There is a contradiction here.Ghoul wrote: When the system fails it is always when one army gains momentum and begins to steam roll the other which regardless of the map selection process used, creates the drama, bad morale and complaining.
You don't ask the right questions. Trying to fix it without changing anything. These issues are at the core of the system, you have to look at the basics to tackle it.There have been ideas floated over the years on how to address this issue.
There supposed to be a winner at the end, so one army is supposed to gain momentum over the other at some point to win. This is by design. On the other hand over-balancing and you'll end up with an endless campaign.
So maybe the core of the problem is that there is a loosing side?
As i said in the other thread, how the other team takes the loss is up to its General IMO. But maybe we need to find a system without loosers then?

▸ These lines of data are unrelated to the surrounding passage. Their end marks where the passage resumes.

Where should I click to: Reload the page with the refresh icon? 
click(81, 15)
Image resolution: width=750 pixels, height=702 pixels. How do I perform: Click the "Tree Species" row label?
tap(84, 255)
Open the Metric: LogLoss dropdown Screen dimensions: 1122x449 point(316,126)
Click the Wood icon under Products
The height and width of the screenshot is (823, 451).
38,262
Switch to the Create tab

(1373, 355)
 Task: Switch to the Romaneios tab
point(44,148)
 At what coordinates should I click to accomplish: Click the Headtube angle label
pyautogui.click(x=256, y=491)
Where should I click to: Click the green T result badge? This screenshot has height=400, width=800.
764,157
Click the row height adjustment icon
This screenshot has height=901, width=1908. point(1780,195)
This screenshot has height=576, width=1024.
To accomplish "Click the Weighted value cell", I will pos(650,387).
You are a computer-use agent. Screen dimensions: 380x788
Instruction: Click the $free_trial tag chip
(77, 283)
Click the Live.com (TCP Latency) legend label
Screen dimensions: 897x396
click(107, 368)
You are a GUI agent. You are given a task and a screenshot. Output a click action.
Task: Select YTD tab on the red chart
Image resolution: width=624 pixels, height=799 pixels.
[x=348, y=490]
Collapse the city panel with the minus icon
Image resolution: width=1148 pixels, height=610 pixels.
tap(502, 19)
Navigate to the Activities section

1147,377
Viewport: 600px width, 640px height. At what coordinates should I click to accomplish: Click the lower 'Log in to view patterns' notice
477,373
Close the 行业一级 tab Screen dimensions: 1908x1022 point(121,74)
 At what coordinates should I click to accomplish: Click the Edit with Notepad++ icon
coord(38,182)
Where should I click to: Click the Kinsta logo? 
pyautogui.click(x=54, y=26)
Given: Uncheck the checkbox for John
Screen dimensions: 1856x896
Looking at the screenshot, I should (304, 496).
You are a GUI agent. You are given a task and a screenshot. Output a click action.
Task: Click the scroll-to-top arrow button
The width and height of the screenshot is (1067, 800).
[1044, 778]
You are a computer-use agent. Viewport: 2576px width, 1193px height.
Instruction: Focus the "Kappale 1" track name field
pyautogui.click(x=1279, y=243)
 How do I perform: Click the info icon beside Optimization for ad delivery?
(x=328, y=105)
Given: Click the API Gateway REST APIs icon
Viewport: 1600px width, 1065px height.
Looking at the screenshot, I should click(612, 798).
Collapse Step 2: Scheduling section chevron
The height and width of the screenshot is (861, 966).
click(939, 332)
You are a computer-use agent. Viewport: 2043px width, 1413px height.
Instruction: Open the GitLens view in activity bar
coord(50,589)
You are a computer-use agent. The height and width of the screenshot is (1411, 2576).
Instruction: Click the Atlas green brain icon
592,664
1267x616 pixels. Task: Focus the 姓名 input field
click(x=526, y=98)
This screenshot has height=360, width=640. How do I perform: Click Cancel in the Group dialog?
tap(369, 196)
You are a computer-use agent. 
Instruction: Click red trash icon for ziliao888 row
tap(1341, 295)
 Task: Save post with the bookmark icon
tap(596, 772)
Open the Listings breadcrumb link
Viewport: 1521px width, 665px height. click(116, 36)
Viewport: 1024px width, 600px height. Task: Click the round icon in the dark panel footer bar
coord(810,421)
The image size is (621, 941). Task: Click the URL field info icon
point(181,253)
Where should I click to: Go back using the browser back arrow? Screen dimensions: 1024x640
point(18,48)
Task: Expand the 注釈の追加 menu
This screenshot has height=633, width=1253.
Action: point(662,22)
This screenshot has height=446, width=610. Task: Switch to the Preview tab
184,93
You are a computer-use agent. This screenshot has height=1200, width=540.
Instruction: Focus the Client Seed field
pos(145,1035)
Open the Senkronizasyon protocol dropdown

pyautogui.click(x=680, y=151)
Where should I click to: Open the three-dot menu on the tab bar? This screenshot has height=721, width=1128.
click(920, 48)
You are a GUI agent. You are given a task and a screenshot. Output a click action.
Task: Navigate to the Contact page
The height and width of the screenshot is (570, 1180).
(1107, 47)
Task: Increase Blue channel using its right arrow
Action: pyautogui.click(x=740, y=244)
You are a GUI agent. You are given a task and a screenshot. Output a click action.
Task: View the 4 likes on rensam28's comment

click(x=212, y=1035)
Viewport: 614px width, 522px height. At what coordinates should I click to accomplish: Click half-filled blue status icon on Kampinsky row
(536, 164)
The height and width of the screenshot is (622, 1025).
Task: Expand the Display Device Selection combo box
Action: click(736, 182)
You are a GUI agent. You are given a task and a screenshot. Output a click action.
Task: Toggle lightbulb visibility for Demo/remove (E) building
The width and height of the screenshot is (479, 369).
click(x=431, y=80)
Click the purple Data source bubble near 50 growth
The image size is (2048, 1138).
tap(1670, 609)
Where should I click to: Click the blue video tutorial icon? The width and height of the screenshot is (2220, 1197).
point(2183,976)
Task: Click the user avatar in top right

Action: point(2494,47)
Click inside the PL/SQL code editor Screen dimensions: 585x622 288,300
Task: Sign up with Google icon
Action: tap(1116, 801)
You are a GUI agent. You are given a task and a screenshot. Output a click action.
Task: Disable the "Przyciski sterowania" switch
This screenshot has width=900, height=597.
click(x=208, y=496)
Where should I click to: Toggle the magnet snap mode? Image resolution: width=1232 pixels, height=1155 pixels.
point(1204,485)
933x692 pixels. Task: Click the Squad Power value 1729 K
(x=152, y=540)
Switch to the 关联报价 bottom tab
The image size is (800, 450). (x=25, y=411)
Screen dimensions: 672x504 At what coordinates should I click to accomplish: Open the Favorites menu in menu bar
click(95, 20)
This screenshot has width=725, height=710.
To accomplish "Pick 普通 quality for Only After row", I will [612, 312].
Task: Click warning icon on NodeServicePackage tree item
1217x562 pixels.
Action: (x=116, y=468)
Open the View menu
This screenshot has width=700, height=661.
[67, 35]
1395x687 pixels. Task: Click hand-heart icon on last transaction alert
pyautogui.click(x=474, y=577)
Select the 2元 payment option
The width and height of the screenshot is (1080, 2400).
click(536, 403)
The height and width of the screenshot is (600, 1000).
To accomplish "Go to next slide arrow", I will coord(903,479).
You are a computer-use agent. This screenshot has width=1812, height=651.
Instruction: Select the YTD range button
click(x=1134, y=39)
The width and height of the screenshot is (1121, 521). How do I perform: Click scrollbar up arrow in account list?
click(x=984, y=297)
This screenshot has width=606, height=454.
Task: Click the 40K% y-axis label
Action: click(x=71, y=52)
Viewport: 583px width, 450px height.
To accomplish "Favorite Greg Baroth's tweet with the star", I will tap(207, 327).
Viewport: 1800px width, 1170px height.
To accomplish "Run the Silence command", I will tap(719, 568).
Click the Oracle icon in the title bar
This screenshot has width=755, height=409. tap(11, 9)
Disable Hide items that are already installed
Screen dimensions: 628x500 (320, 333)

Was the map created randomly? Why there are 50 territories on it? Why 10 theaters? Why 5 connections? And (currently) 16 divisions?Ghoul wrote: I'm not sure what you mean by the map being the result of bad principles. If you can elaborate I'd like to hear it. The map is nothing more than a tool we use to determine what maps we play on the battle day.
BF3:C4, lasted 14 weeks, 31 maps* out of 42 were played, 73.8%
BF3:C6, lasted 8 weeks, 22 maps out of 50 were played, 44%
BF4:C3, lasted 5 weeks, 21 maps out of 50 were played, 42%
*maps - different map, size or mode.
Since BF3:C4, less then 50% of the maps are played. And thats despite the fact the number of rounds/maps played each battleday has increased since then.